Brief: Only a slice of the listing below is wanted. Retype the lines from the one containing "Recensioni dei clienti ★★★★★ (96, 2436)" through the one containing "eccezioni (123, 1666)", exactly, both ends included.

● ● ● ● ●

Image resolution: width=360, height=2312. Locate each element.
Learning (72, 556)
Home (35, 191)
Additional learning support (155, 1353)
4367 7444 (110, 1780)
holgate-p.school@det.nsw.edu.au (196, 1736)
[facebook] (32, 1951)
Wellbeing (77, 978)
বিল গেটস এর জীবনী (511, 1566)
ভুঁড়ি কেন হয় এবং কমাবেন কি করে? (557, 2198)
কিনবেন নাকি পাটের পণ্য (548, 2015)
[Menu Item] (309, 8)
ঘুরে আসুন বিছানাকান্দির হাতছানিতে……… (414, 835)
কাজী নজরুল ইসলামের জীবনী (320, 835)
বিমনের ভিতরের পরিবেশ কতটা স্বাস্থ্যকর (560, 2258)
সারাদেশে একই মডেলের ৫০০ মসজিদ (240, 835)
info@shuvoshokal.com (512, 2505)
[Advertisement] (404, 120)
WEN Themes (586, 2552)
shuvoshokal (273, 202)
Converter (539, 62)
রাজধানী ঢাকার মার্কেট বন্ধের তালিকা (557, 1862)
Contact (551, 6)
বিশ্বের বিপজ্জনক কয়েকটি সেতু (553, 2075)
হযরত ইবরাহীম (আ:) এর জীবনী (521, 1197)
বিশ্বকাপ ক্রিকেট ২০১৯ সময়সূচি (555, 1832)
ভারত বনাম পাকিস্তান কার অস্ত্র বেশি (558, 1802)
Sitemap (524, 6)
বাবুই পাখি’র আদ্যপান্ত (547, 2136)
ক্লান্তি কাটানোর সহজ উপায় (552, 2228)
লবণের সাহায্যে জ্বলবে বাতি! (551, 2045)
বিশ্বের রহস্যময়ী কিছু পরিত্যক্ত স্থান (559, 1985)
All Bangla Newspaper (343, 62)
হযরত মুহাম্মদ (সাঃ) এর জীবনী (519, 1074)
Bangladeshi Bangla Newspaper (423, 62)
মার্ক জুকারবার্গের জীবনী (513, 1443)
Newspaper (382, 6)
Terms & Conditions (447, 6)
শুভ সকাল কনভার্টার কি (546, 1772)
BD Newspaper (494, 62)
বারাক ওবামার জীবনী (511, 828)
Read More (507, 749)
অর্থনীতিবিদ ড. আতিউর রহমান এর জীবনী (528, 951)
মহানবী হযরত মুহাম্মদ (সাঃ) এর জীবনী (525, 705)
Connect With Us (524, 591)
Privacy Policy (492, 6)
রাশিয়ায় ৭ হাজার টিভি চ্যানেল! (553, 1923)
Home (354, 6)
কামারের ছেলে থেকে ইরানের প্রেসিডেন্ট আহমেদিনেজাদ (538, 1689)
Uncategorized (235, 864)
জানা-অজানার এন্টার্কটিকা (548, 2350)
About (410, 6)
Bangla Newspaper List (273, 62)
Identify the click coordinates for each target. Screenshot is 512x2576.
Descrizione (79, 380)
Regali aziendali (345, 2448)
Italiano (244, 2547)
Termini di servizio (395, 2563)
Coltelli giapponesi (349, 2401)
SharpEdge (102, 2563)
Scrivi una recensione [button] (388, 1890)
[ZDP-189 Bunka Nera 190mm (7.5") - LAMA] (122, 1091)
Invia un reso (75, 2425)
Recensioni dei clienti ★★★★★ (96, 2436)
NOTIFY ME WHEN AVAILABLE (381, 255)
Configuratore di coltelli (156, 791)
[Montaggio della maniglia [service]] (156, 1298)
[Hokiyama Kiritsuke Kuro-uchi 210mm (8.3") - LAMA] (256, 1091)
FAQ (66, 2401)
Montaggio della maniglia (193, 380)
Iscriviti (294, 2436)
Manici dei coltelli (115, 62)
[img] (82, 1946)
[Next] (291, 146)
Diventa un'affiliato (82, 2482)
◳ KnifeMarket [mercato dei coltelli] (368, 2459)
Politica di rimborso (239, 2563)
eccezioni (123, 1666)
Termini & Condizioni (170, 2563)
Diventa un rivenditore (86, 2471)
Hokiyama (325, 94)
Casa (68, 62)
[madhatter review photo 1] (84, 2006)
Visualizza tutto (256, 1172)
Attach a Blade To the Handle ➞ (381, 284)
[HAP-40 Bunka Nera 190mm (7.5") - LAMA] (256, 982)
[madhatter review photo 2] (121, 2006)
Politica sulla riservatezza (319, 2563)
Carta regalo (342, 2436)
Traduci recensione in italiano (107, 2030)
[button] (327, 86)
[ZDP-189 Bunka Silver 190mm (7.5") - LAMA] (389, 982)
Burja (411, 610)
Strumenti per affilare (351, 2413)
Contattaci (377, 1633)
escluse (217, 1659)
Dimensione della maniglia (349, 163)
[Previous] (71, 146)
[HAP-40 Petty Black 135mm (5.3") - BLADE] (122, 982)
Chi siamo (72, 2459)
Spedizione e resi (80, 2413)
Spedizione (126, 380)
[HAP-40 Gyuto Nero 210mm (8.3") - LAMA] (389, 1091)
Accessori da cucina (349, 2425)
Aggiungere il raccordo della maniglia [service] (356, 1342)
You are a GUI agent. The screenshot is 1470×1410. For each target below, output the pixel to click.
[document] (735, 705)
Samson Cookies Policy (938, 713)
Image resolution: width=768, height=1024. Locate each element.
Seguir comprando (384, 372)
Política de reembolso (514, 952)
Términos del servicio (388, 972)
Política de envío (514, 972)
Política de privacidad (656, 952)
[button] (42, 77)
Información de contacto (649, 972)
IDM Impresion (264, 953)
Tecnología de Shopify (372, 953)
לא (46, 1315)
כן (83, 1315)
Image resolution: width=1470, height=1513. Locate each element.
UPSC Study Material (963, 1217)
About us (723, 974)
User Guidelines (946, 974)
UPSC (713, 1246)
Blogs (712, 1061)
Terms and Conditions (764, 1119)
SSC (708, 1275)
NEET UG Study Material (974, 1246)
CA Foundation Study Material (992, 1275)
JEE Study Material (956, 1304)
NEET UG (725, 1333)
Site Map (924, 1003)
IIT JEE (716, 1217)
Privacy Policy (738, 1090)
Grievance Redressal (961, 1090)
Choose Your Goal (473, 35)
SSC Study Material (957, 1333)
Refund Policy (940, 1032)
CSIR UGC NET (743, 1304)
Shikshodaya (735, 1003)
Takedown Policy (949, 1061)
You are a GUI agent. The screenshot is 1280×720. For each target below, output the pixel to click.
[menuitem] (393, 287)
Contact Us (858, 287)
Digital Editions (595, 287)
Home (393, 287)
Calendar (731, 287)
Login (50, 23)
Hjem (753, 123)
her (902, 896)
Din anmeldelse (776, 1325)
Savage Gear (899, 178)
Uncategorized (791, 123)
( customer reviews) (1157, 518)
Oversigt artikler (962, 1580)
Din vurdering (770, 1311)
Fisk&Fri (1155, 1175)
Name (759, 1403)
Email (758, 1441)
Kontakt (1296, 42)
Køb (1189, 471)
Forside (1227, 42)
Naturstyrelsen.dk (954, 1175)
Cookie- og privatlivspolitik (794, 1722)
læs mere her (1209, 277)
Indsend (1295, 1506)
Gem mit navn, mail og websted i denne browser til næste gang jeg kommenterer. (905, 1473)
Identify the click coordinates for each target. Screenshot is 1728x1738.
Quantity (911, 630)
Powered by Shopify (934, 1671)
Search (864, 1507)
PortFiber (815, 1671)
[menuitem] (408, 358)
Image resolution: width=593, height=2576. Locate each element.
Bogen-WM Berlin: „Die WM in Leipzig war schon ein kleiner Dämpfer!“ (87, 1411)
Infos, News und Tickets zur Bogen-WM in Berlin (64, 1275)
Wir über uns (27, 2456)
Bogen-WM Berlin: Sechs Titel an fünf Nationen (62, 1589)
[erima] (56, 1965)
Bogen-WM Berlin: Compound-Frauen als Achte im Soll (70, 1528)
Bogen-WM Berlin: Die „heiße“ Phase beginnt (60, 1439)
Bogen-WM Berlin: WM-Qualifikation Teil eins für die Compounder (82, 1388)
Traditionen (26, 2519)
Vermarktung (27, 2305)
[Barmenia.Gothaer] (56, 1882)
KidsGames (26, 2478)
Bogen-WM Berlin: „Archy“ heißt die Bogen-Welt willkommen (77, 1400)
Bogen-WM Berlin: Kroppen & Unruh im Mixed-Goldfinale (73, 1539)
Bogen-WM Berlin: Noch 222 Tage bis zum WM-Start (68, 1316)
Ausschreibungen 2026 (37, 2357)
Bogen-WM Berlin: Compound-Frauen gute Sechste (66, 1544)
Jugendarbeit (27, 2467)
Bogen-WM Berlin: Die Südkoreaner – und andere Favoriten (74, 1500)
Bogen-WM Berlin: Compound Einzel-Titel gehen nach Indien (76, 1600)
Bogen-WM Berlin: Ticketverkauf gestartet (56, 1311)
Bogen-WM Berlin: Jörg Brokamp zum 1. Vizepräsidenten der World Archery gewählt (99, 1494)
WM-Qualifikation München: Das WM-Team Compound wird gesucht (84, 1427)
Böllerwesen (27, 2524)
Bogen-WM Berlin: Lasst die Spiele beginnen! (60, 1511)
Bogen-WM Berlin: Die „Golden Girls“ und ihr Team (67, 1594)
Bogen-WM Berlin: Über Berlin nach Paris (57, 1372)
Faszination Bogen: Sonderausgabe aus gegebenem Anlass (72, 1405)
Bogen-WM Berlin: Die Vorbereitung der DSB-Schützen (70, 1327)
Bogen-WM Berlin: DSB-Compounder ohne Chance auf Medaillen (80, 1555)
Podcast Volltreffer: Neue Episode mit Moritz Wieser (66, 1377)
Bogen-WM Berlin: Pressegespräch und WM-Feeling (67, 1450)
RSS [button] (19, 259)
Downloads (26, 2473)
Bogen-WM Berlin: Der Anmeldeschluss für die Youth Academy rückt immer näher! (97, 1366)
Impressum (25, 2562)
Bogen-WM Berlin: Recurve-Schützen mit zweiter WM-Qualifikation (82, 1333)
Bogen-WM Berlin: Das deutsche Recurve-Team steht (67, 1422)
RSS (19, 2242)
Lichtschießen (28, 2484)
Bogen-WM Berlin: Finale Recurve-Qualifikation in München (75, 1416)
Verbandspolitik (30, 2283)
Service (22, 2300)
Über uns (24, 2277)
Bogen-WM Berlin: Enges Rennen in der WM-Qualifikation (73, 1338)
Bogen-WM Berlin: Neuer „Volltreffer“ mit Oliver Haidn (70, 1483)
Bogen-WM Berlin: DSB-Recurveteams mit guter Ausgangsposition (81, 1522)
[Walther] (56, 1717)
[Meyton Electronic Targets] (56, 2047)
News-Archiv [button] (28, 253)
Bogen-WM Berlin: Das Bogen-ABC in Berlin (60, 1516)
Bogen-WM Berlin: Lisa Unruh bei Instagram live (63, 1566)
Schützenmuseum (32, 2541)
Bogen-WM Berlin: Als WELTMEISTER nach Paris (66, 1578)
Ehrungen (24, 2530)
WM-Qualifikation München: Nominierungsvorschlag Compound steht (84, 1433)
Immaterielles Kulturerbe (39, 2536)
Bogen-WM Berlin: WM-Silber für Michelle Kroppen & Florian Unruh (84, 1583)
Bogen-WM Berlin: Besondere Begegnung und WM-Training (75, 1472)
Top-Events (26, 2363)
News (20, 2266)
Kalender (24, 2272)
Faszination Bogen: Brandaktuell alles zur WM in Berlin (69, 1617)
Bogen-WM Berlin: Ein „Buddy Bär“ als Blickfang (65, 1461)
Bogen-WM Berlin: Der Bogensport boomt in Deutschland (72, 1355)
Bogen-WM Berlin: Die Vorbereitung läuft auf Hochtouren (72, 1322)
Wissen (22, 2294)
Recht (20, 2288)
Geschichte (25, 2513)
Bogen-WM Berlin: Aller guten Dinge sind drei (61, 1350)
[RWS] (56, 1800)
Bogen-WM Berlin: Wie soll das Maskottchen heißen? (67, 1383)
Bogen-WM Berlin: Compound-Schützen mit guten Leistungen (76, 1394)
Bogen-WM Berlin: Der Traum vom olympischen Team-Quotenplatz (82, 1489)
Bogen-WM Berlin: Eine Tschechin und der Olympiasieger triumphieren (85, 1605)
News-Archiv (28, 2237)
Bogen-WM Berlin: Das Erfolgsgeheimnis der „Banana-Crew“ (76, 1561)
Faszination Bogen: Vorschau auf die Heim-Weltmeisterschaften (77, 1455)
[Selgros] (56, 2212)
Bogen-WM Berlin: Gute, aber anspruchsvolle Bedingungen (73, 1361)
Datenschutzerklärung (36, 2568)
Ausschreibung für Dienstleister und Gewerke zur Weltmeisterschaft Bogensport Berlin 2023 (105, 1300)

● ● ● ● ●

Response to the exercise:
Recensioni dei clienti ★★★★★ (96, 2436)
NOTIFY ME WHEN AVAILABLE (381, 255)
Configuratore di coltelli (156, 791)
[Montaggio della maniglia [service]] (156, 1298)
[Hokiyama Kiritsuke Kuro-uchi 210mm (8.3") - LAMA] (256, 1091)
FAQ (66, 2401)
Montaggio della maniglia (193, 380)
Iscriviti (294, 2436)
Manici dei coltelli (115, 62)
[img] (82, 1946)
[Next] (291, 146)
Diventa un'affiliato (82, 2482)
◳ KnifeMarket [mercato dei coltelli] (368, 2459)
Politica di rimborso (239, 2563)
eccezioni (123, 1666)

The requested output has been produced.